Once factors are determined, like in our example \((x^2 - 9)(3x - 2)\), you transform the cubic equation into simpler quadratic or linear forms. Thus, cubic polynomials often resolve into a set of simpler equations, ready to be tackled through factoring or using other algebraic techniques.

In the context of polynomial equations, real solutions are the values of \(x\) that satisfy the equation and lie on the real number line. For the polynomial \((x - 3)(x + 3)(3x - 2) = 0\), finding real solutions involves setting each factor to zero and solving for \(x\).
This exercise illustrates it well:

• \(x - 3 = 0\) leads to \(x = 3\)
• \(x + 3 = 0\) gives \(x = -3\)
• \(3x - 2 = 0\) solves to \(x = \frac{2}{3}\)
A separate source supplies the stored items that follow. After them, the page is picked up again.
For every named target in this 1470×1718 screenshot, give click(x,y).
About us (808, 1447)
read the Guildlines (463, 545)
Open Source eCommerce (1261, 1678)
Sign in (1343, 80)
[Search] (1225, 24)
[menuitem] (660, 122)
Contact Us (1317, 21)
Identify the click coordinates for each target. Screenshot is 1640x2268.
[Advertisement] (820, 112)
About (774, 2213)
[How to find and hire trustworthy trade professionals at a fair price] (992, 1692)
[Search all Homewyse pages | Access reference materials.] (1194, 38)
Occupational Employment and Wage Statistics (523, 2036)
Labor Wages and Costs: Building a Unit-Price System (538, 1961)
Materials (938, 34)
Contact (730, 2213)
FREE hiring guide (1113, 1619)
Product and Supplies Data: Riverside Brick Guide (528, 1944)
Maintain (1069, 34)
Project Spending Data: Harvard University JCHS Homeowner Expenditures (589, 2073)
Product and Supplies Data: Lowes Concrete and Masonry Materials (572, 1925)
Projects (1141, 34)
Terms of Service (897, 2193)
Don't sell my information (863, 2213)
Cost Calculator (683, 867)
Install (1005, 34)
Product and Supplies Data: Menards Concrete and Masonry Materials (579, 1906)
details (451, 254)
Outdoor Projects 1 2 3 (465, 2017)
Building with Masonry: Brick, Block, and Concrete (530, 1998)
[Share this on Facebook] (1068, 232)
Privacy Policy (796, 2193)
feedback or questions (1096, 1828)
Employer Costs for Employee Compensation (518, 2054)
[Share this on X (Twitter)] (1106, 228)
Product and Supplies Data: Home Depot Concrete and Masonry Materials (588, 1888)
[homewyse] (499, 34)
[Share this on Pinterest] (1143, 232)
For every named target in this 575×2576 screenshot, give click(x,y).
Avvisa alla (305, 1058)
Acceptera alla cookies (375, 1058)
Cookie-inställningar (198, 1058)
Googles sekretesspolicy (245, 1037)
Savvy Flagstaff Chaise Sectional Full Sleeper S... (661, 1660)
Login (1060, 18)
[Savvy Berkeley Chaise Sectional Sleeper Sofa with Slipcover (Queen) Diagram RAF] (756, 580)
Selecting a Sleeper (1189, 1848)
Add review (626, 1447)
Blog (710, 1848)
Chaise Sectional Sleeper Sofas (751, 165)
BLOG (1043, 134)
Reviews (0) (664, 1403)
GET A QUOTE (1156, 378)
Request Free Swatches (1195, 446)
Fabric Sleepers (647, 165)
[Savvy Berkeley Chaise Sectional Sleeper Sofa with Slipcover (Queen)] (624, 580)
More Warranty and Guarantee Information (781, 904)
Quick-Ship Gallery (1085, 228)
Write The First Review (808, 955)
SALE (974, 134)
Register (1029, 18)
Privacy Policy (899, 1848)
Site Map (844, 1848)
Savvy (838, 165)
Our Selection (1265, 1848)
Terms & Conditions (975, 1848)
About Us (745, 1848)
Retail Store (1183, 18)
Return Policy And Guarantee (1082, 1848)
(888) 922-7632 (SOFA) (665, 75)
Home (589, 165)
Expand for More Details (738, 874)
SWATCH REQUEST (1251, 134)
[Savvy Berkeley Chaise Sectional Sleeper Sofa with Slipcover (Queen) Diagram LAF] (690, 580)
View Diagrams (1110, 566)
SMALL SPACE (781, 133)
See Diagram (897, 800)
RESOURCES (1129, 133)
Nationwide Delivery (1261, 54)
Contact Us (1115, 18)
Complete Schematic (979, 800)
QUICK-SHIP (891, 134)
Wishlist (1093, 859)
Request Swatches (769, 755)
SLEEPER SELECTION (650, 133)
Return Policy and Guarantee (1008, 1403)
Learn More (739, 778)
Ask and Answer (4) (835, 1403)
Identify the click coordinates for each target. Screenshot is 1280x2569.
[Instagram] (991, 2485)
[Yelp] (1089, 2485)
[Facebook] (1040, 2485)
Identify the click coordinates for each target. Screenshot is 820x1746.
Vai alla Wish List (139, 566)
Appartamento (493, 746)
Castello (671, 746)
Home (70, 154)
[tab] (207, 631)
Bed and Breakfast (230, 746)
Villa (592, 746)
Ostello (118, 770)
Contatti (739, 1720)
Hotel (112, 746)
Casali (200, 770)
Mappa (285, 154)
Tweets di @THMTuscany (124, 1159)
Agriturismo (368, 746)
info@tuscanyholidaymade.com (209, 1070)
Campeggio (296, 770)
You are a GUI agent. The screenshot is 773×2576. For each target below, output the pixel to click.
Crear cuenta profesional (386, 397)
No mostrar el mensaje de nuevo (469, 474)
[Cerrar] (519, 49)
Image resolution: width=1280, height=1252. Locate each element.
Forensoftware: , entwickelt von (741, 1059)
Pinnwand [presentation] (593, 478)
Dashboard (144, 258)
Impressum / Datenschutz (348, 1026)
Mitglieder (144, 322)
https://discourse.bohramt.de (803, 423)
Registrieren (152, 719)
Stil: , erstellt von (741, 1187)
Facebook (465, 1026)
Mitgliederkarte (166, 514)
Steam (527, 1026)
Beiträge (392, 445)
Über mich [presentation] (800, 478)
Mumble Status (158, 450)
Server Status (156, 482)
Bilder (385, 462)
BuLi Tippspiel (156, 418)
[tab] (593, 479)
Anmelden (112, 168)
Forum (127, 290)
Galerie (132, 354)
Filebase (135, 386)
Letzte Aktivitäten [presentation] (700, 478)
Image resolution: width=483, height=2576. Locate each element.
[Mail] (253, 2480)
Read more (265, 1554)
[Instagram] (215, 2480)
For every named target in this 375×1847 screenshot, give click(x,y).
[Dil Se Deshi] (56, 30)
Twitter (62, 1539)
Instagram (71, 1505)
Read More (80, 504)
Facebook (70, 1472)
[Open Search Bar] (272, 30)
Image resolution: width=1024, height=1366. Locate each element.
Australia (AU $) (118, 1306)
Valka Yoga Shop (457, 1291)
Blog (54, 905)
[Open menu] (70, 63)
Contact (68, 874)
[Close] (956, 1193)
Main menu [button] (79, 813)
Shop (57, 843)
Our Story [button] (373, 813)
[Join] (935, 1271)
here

These values, \(x = 3, x = -3, \text{ and } x = \frac{2}{3}\), are the real solutions because they fulfill the original cubic polynomial equation without requiring imaginary or complex numbers.
Discovering real solutions is critical in algebra as it’s often the end goal of solving polynomial equations. It confirms that each equation is balanced by the values found. Some polynomials might have no real solutions, but in this example, all solutions are real.